The strangest thing though is this.. till date I had been spared of such direct questioning of my single woman status! And I honestly believed that I would always get away with it, because somehow I was different!
How many decades ago was it that the liberation of womenkind began? How many trends have come and gone, to be ultimately replaced by "Tulsis" on the silver-screen?
I mean there is normalcy y'know to my existence as well... I do regret not having found my soul-mate, or having found and lost them several times and swallowing the stark reality that love is not necessarily an eternal emotion... I clinch at the thought of growing up and growing out of my child-like fantasies of romance... There's enough of that pain in my life. And a dear Aunt came along to remind me of yet another pragmatic truth.... that I was getting old, and fast, without having achieved anything - neither career-wise nor on the personal front!
Oh well, its times like these that poetry comes to the rescue I guess :) Found an old notebook that I had penned down some verses in... Penned another in it, and decided to post 'em all together on today's post.
I began with good intent
We all begin with good intent,
And so the man was born!
My mind it sowed the seed of love
In a land more fertile than bone...
A man I sought - I thought, I felt
A man I screamed to need,
Groaning, I soaked all his love
Alongwith that his weed.
A barren man, my eyes perceive
Barren, barren is my soul.
Emptied of, that something - coarser than lust
Coarser and completely unwhole!
I began with good intent
I began well indeed
I had a man, licked off the scraps
And lost a friend to need.
Perplexed I waited
For the friend to rise again
A Phoenix from the ashes of damnation -
Here ends my tale, for I'm waiting still
A witness to my own condemnation.
The man, the friend
Long gone, hearty and well-faring:
Laughing, looking on as I became
A victim of my own ensnaring.
Dedicated to a friend without whom I would have never woken up to face the realities of life and love.

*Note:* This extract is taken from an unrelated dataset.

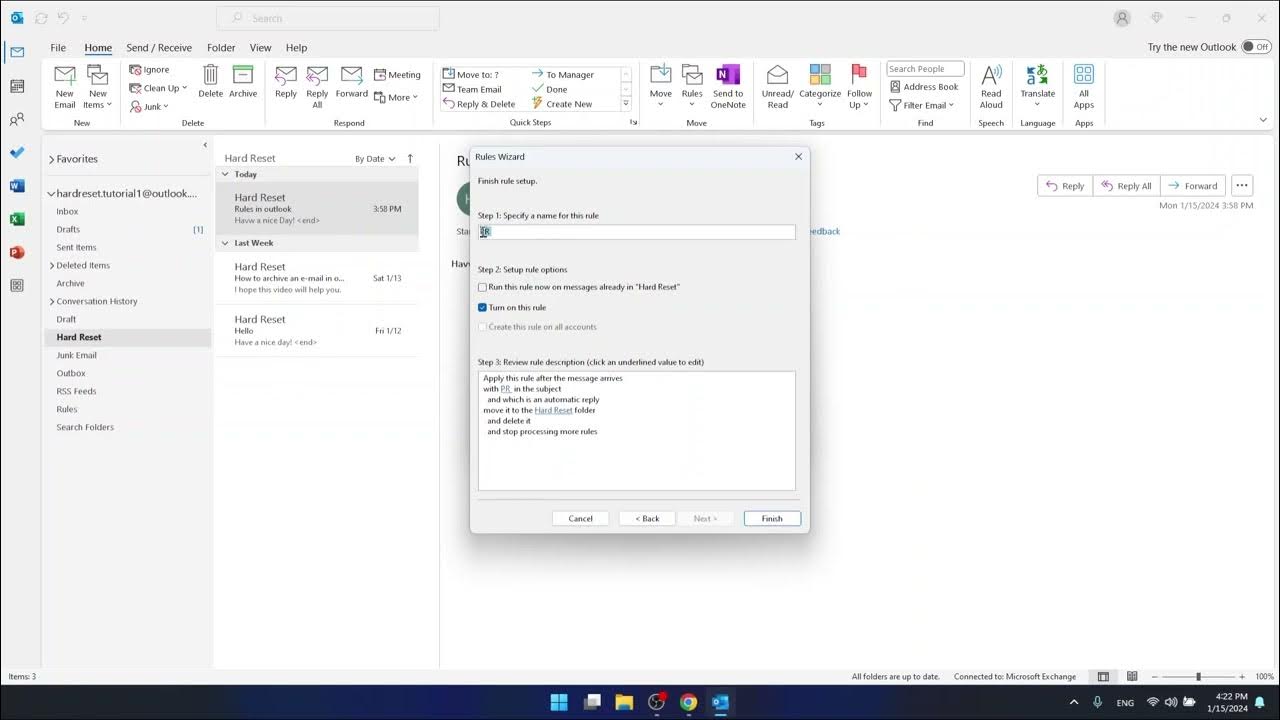1280x720 pixels.
Task: Enable Run this rule now on existing messages
Action: click(482, 287)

Thank you!
The irony of her inferiority
The woman, she is a good mason.
Skillful masonry enshrouds her
Yet, she leaves a key-hole open
To help man's perspective cripple her.
The woman, she is a good hawker.
She knows her wares so well:
Yet the man beats her in salesmanship
For all her communication, she cannot sell!

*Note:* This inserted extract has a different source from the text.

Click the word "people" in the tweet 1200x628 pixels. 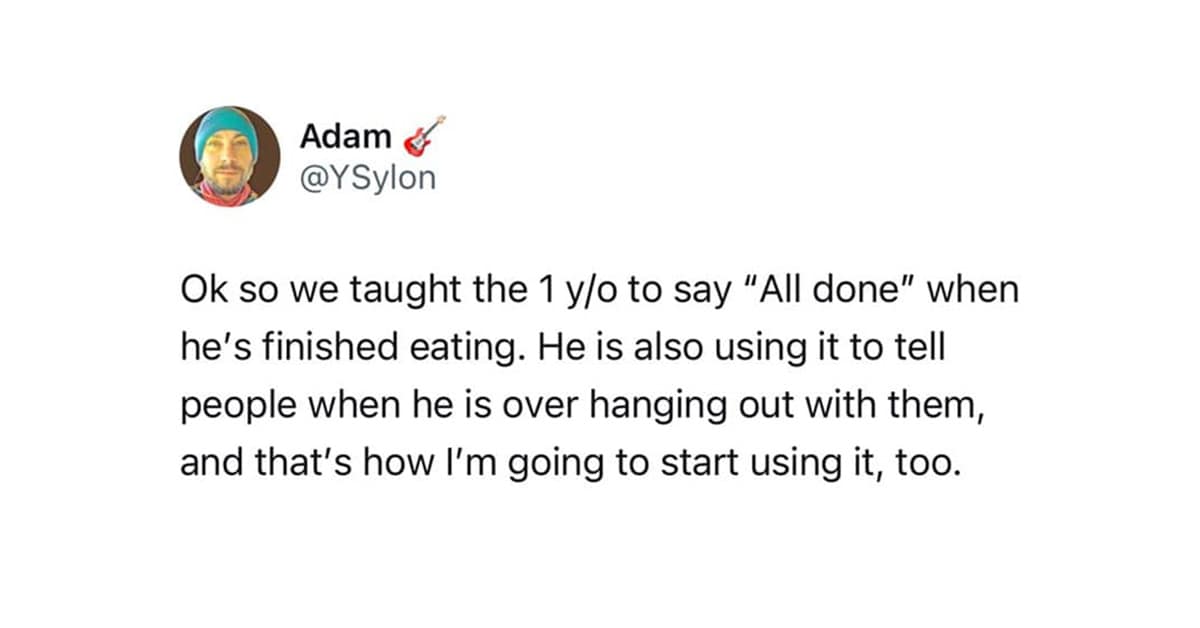point(234,409)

The woman, she's a good diplomat
She learnt tact the hard way:
Yet the man's unscrupulous wit
Beats her in politics everyday.
The woman, she is a good artist
Sensual, sentimental et al:
But the man can sell better copy
At the cost of the woman's downfall!
The woman, she is divinity
All goodness and beauty within:
But reigns Supreme does the man,
For he has not her conscience for a sin!
Random pieces of my work
We all sit
In this crowded place
Each mind travels
To places afar.
My mind draws a blank
No creation here
Yet its quiet belies
Perplexity and chaos.
Where do you want
to be, free thought?
What do you think
your thoughts should be?
Such painful emptiness
Yet revelling are thee?
Patience and adaptation
Long lost friends
Where do I find you?
Why must I find you?
A squirrel in my heart
Scurries up and then down
Never a sign does it show
Of a smile nor a frown.
It goes about, collects love
Like acorns in summer,
Yet knows that love is like a bubbly
Unscrew and the fizz always dies by winter.
But this squirrel of a heart
In its scurrying, found a friend or two
The fizz was gone thats the honest truth
But come winter, she hoped love would burst anew.